Expert Knowledge and User Know-How
A paper I just submitted to GLIMPSE: Proceedings of the Society for Phenomenology and Media. Here’s the full text; here’s an abstract, of sorts:
Foolishness, frustration, and feelings of intellectual inadequacy seem to be common in the context of computer use. Computer books written explicitly for “dummies” and “idiots” have been runaway successes; phrases such as being computer “literate” or “illiterate” or of “dumbing down” the operation and documentation of computer systems are all commonplace. Feelings of foolishness and inadequacy seem clearly dysfunctional in our “networked” or “information” society –a social and economic order for which networks, information and the Internet itself are widely regarded as eponymous (for example, Castells; Bell; Turkle). Moreover, these feelings present an interesting contrast with what many have said about the educational potential of computers as cognitive or “mindtools” that form a close “intellectual partnership” with the learner, “amplifying” her thinking “by transcending the limitations of the mind” (Jonassen, Mindtools, 10).

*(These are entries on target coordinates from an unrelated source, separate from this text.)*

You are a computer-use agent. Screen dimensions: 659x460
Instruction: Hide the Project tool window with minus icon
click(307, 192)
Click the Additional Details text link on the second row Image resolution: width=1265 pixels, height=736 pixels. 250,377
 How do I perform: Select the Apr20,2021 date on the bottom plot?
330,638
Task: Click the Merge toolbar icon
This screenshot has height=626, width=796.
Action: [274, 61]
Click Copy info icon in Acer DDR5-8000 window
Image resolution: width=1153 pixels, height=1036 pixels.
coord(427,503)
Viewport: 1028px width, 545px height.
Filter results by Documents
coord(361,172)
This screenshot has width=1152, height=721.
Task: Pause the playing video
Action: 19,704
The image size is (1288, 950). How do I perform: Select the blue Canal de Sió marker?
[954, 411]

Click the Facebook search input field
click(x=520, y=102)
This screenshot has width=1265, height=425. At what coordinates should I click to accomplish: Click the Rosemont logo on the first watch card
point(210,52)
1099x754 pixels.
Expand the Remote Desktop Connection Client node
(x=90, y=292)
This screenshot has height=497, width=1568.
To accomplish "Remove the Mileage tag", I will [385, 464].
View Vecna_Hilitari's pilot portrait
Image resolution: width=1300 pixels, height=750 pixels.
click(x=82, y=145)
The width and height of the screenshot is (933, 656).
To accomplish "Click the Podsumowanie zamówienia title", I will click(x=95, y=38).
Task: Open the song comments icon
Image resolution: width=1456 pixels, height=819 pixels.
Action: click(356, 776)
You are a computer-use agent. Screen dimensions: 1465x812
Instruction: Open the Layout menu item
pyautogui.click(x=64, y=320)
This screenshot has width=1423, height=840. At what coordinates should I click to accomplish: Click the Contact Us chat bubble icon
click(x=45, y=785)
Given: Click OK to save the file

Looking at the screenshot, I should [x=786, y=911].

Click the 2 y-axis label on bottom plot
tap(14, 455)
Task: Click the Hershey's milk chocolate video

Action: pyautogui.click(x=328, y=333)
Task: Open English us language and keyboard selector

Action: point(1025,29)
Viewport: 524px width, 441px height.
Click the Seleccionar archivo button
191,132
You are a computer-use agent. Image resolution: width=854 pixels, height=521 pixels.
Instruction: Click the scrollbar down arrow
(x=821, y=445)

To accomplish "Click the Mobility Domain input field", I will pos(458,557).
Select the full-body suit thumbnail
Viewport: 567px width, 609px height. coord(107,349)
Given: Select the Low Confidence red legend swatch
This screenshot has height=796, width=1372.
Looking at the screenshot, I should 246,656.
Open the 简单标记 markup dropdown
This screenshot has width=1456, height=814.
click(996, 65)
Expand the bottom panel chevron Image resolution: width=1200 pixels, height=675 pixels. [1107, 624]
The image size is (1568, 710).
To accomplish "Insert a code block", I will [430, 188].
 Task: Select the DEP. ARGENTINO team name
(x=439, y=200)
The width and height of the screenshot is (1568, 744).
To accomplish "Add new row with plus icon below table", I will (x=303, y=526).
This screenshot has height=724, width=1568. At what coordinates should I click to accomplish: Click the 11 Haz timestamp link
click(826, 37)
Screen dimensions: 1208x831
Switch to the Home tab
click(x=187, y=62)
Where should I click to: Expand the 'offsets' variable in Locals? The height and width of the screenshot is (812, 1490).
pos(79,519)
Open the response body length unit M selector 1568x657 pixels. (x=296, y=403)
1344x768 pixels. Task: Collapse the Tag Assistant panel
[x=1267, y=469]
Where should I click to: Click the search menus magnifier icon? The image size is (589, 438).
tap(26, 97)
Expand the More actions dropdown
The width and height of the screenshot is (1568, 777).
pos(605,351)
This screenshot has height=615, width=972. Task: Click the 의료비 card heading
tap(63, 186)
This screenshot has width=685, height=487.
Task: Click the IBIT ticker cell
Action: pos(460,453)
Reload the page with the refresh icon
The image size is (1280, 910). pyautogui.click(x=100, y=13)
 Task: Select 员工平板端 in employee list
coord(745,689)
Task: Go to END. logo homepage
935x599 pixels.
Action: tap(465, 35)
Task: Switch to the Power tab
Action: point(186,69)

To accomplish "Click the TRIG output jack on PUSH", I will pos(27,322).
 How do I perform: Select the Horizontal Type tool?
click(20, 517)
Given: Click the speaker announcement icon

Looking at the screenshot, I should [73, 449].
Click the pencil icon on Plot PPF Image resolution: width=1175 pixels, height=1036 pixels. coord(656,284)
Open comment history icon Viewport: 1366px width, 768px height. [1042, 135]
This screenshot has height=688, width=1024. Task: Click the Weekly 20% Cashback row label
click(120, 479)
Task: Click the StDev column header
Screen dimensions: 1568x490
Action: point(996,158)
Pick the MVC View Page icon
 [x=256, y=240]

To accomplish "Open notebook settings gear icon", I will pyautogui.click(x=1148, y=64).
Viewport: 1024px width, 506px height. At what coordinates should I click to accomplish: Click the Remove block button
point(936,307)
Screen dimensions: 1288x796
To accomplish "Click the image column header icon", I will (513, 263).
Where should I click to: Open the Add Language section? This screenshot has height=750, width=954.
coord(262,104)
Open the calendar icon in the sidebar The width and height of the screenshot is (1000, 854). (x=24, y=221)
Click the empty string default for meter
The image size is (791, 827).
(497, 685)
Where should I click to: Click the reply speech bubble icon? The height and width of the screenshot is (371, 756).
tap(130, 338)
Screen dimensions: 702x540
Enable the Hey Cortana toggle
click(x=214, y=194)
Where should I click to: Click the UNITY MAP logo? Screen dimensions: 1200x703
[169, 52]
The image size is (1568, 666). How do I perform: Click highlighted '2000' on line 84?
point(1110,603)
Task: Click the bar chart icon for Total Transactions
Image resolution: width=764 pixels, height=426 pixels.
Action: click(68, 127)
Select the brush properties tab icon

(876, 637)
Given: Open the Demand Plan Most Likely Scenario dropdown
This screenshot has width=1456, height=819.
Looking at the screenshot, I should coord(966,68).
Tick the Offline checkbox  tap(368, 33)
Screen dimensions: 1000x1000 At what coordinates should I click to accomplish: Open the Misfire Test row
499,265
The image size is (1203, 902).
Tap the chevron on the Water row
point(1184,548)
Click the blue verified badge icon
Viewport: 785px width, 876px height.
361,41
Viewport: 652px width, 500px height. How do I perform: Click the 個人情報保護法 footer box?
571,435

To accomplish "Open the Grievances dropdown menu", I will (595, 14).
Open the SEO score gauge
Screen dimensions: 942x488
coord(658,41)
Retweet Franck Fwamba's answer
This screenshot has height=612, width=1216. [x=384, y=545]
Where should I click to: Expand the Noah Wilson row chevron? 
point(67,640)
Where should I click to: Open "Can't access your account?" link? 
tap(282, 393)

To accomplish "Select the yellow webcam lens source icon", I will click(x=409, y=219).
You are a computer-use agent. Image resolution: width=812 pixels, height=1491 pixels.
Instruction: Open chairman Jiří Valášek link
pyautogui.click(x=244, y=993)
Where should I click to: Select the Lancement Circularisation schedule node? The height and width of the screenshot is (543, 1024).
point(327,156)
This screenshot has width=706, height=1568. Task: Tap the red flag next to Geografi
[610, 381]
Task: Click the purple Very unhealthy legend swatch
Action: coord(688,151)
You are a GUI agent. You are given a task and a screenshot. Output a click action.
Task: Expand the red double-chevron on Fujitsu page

By giving voice to ignored, anecdotal user “know how”, and by contrasting it to more expert and theoretical understandings, I intend to shed light on how computers are experienced by users, especially in educational contexts. By presenting and analyzing a number of anecdotes of computer use, I hope to show how the acquisition of denigrated user “know-how” is actually intimately interconnected with computer expertise and with understandings of the role of computers in education. I will also show how the actual experience of computer use casts into doubt the educational efficacy of computers understood as instruments of cognitive amplification, or simply “mindtools.”